On February 11-13, 2014, the Friday Institute hosted more than one hundred education leaders for a National Summit on Technology-Enabled Personalized Learning (TEPL). This working meeting brought together innovative leaders in the field – educators, service providers, nonprofit leaders, researchers, and other stakeholders – and built upon some of the partnerships, findings, and outcomes from a related 2010 National Summit.

The Summit was informed by and sought to identify and accelerate the many important initiatives underway to deliver the new learning paradigms needed to accomplish personalized learning.
Leaders in the field compared experiences, discussed common challenges and barriers, and identified potential solutions and models that all must be addressed collectively to scale the implementation of personalized learning through technology. Outcomes included development of action plans, tangible recommendations, partnerships, and furthering of participants’ knowledge. The TEPL site provides information about the Summit and videos of presentations and panels.

More specifically, Summit organizers identified the following Summit goals:

  • Bridge currently dispersed interdisciplinary networks of UDL (Universal Design for Learning) and Learning Analytics (LA).
  • Address technical (e.g., metadata and integration), business model (e.g., content packaging and license models), regulatory (e.g., data privacy) and other issues best solved collectively.
  • Provide an experience that advances the collective and individual knowledge of participants to share expertise and develop partnerships.
  • Identify gaps, needed deliverables, and action steps for follow-up work.
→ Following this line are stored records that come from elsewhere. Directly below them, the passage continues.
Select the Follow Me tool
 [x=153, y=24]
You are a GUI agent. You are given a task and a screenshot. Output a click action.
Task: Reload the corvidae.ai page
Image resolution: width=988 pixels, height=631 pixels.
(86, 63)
Summit participants were driven by their shared vision of systemically redesigning the traditional school model to one that is more student-centered. Participants believe educational equity and student success require that each student’s educational path, curriculum, instruction, and schedule be personalized to meet each unique learner’s needs. Participants believe that the effective use of technology is necessary, though not sufficient, to provide personalized learning at scale.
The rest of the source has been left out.